Pancreatic duplications with ductal communications should be included in the differential diagnosis of any child presenting with recurrent abdominal pain of unknown etiology and should be considered as a possible cause of pancreatitis in childhood. Such duplications most likely arise from nonregressing diverticula of the pancreatic bud during embryologic development. Their clinical presentation is unique from other duplications because of their anatomic association with the pancreatic duct. Pain and weight loss are the major presenting complaints, although many patients have nausea and vomiting. Serum chemistries, in particular the serum amylase, are usually normal and are of little help in the differential diagnosis. Radiographic evaluation has not been particularly helpful in the past. ERCP, ultrasonic examination, and CT scan show great promise, however. Operative intervention should be tailored for the individual patient.

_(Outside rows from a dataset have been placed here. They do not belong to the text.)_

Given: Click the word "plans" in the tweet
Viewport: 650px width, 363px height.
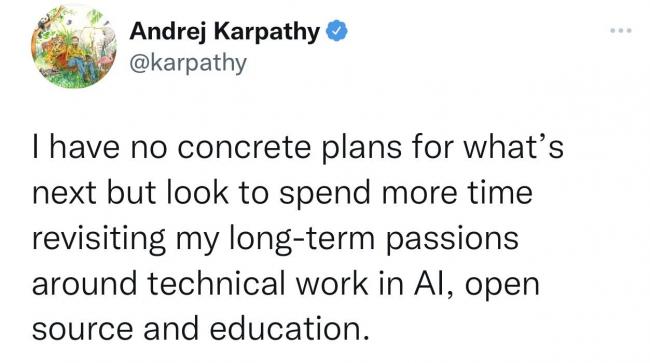Looking at the screenshot, I should 362,149.

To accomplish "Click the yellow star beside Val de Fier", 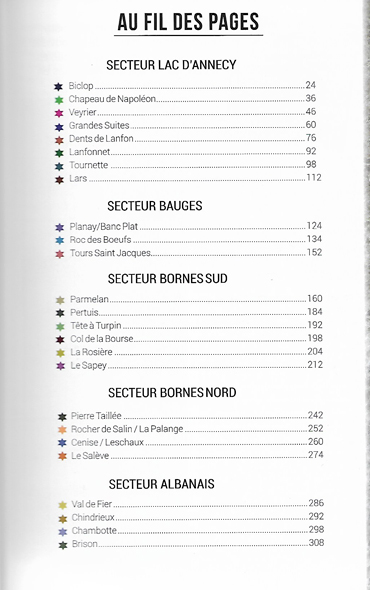I will (x=62, y=505).
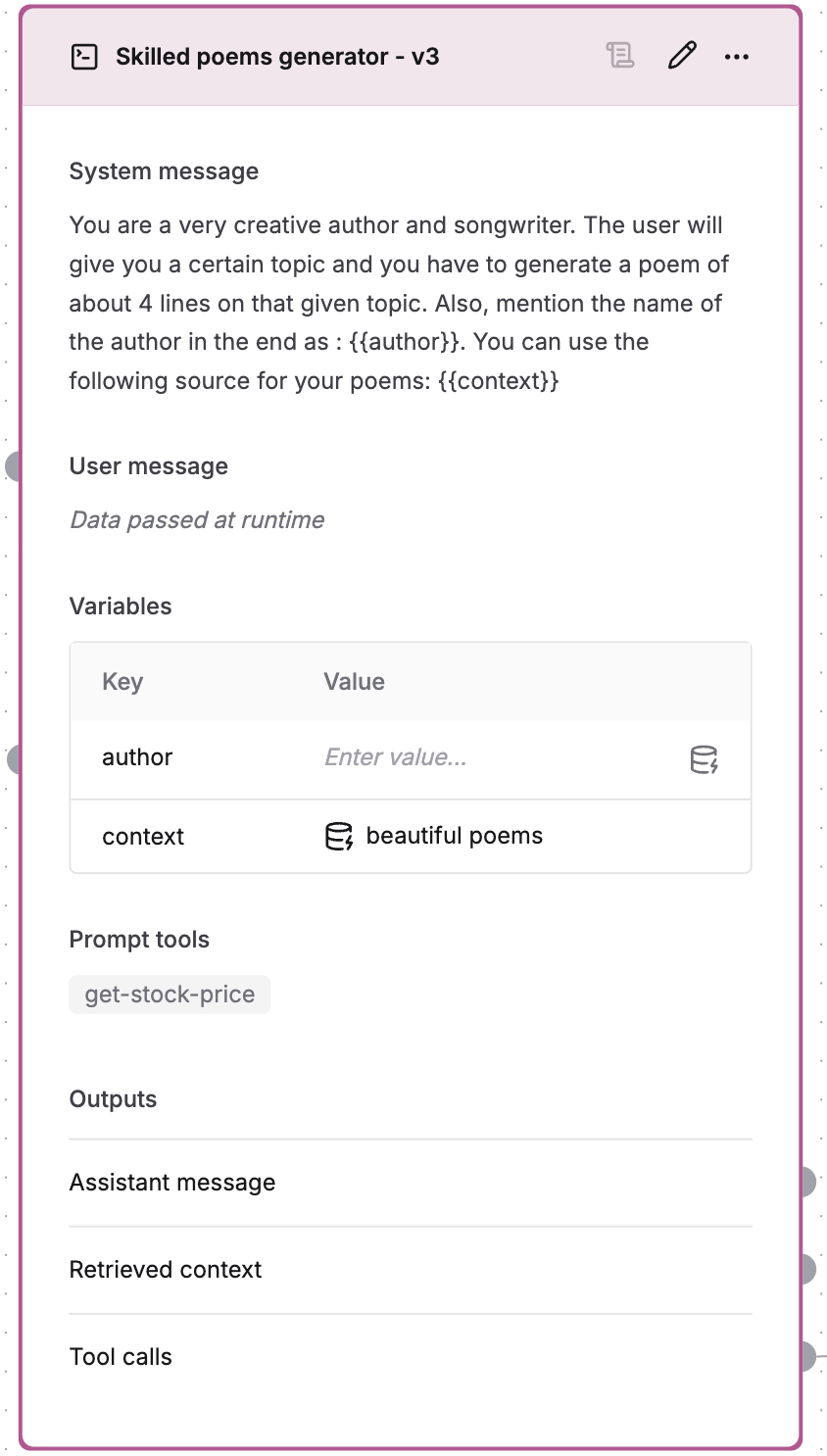Viewport: 827px width, 1456px height.
Task: Expand the Outputs section
Action: [112, 1098]
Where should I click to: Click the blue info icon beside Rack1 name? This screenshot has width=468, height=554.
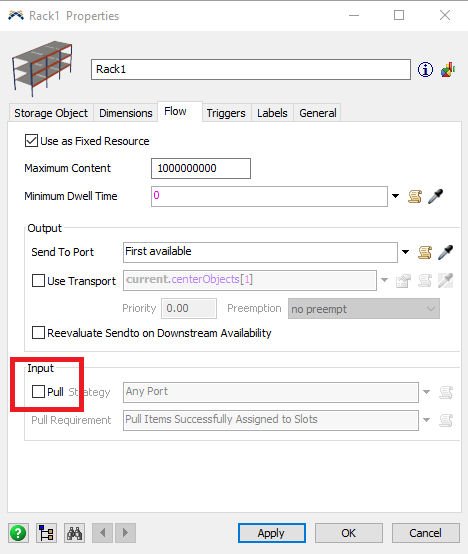tap(425, 70)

The operation performed will depend upon operative findings. Intraoperative pancreatograms or cystograms are very helpful in differentiating these cysts from others at the time of operation. Pathologically, most of the duplications have a thickened muscular coat that usually has some evidence of inflammation. They are usually lined with gastric mucosa. Except in the most severe cases, the pancreas is histologically normal, suggesting that most of the pain experienced by these patients is secondary to inflammation within the duplication. The inflammatory response may completely destroy the mucosal lining and cause fibrosis within the muscular coat of the duplication. In those instances, these lesions cannot be differentiated from pancreatic pseudocyst. This may account for some of the "idiopathic" pseudocysts reported in the literature.